Dr Peachey said he hoped the younger generation would appreciate the paths paved by the elders. 

“The elders have managed to pull two-thirds of [the Aboriginal population] out of poverty into the middle class,” he says. 

“People like me were not even born a person, for Pete’s sake. 

“And now I’m a doctor, I’m a senior medical officer in the town, I’ve got a fellowship with my postgraduate academic college – even for a white guy I’ve made it. 

“That’s what the elders were busy doing, everybody.” 

Wildcard question: what’s your favourite film? 

A man of impeccable taste, one of Dr Peachey’s two favourite films is the cult classic Love Actually

“It’s about the power of goodness, the power of decency and the power of kindness,” he says.  

“As an Aborigine growing up in this world, I have been a recipient of that my whole life.  

“Some good people that I need to thank: Dr Denis Lennox who established the Cunningham Centre Rural Training Facility at Toowoomba Hospital and ACRRM’s Vicki Sheedy.” 

Dr Peachey also thanked his influential mentors – Dr Col Owen, Dr Jack Shepherd, Dr Tom Doolan and Dr Mark Craig – who were four of the six previous recipients of the ACRRM Life Fellowship, which Dr Peachey was also awarded. 

“The other movie, which is my big, big, big favourite, is The Hunt for Red October.
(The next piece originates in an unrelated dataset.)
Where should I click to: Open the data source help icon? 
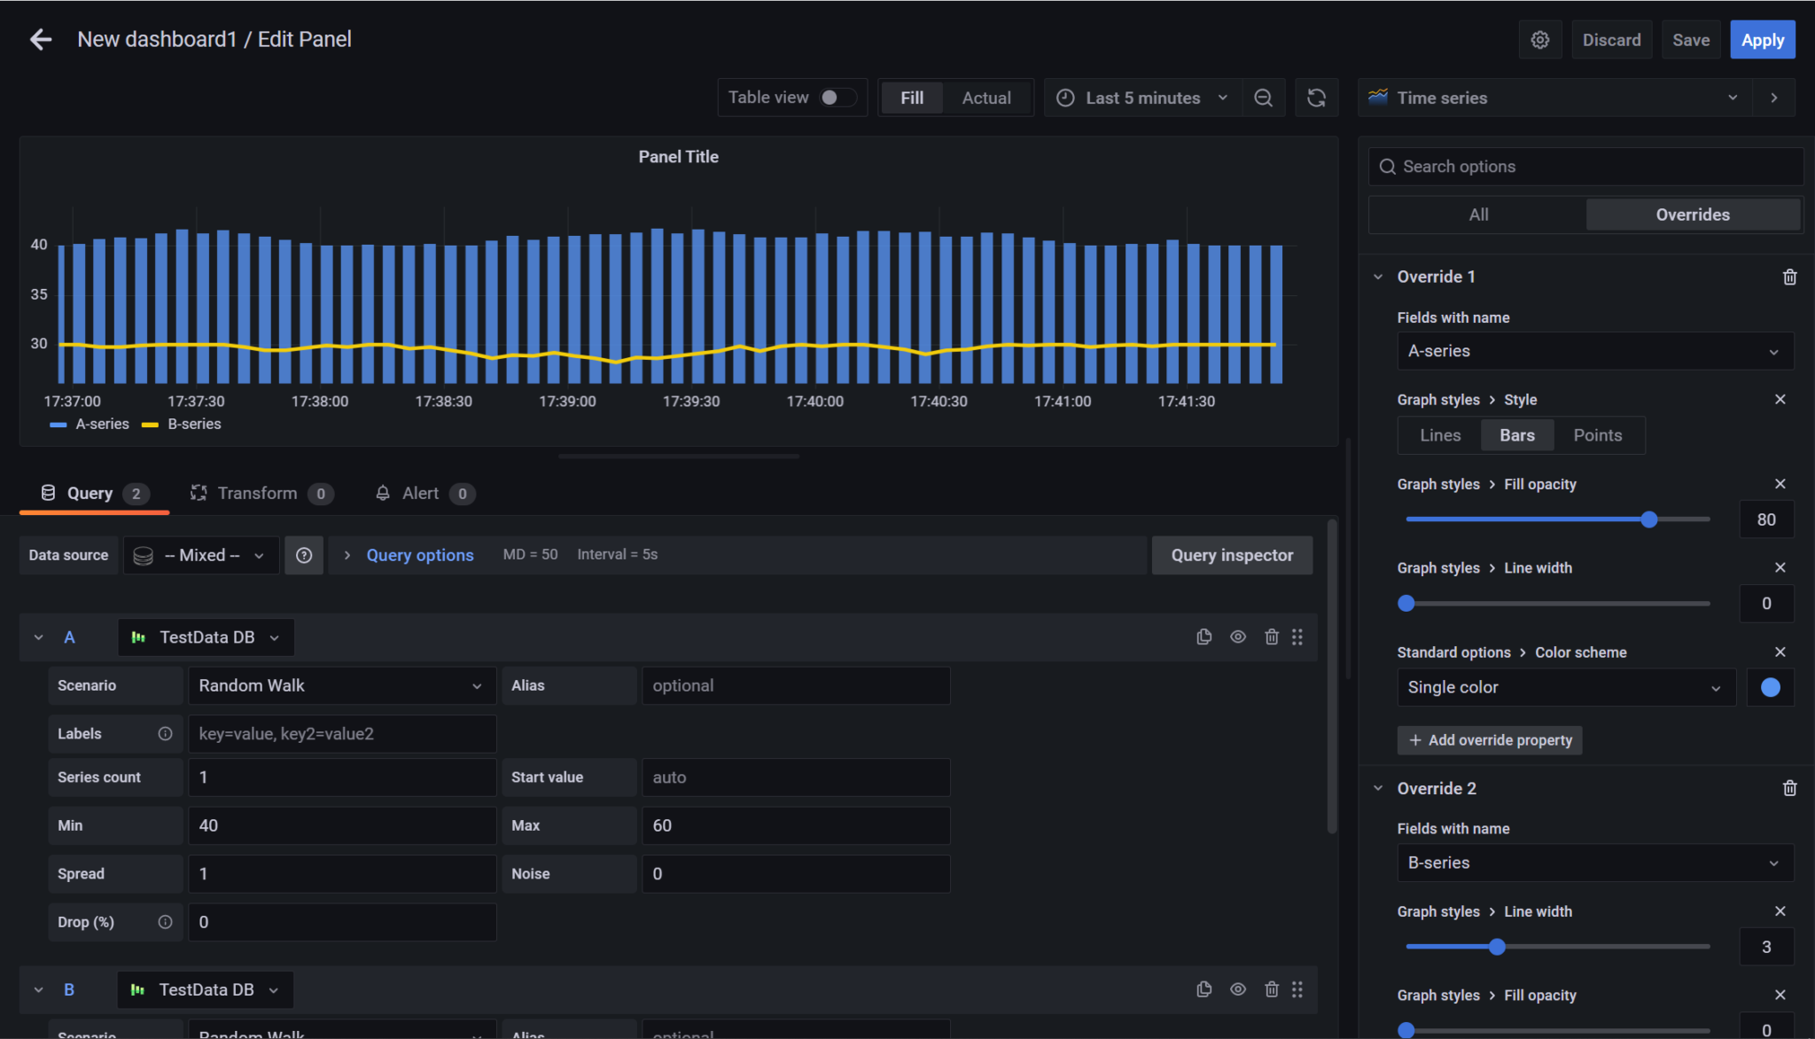point(304,555)
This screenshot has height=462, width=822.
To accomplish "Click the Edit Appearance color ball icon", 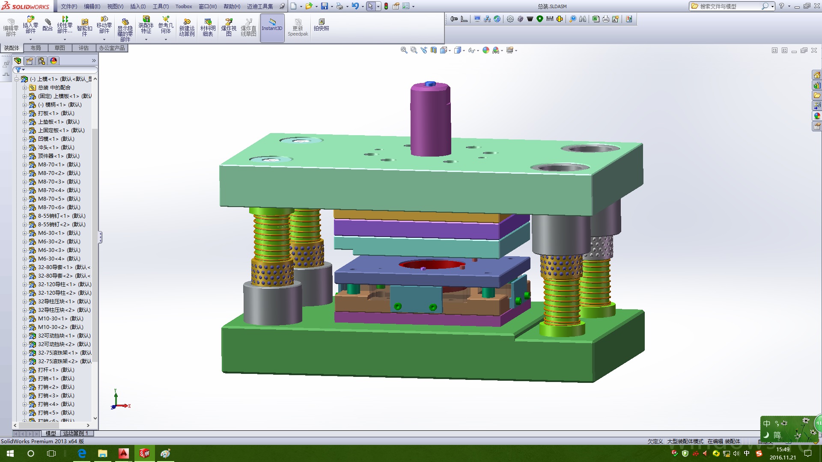I will [485, 50].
It’s magnificent.  

“And not just for the implausibility of a Russian captain talking with a thick Scottish brogue in the guise of Sean Connery.” 
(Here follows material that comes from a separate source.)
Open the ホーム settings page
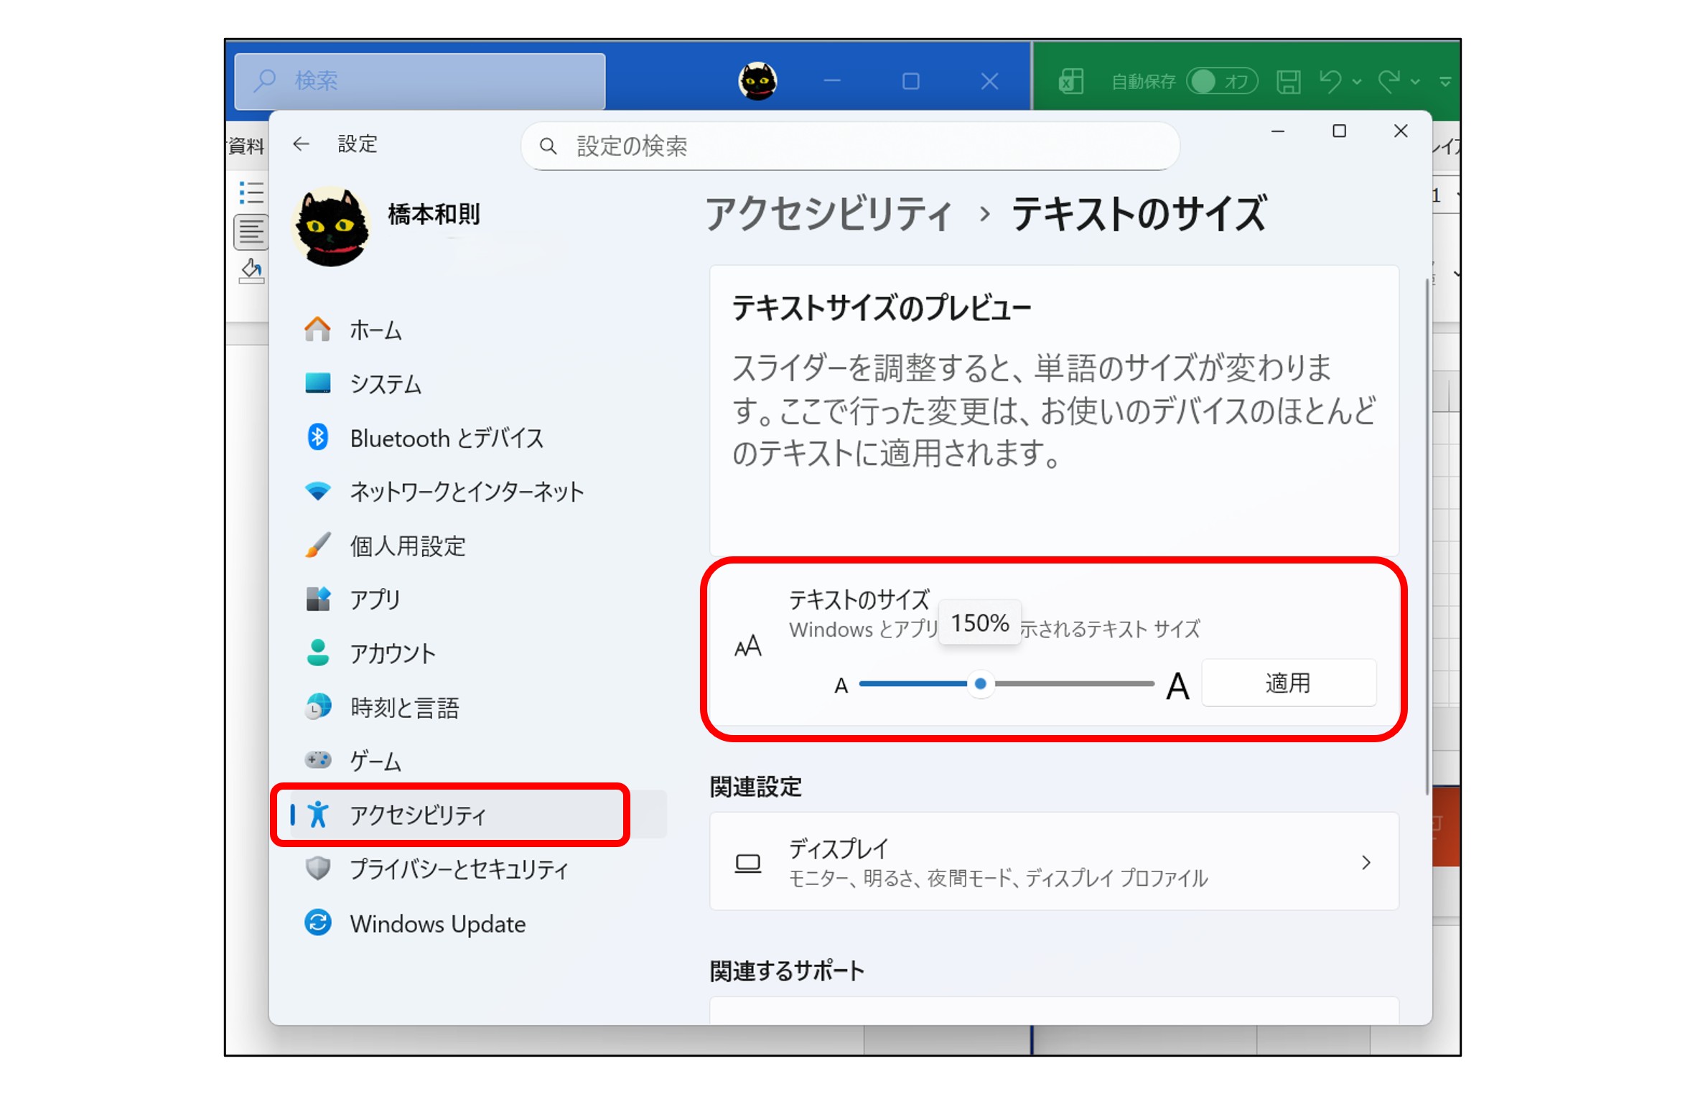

At the end of the movie – spoiler alert – the captain, who’s defecting to the US, foils the Russian plot via a torpedo-on-torpedo clash. 

“This is the combat tactics: by closing the gap before the weapon could arm itself, it stopped the greater damage,” says Dr Peachey. 

“In my medico-political life as a doctor, one thing that I found every time is when the dogs come after you, turn directly into the bullet. 

“Close the gap before they can get ready to arm themselves. Most of the time, it’s a winning tactic in politics.  

“Run into the flames. It just works.”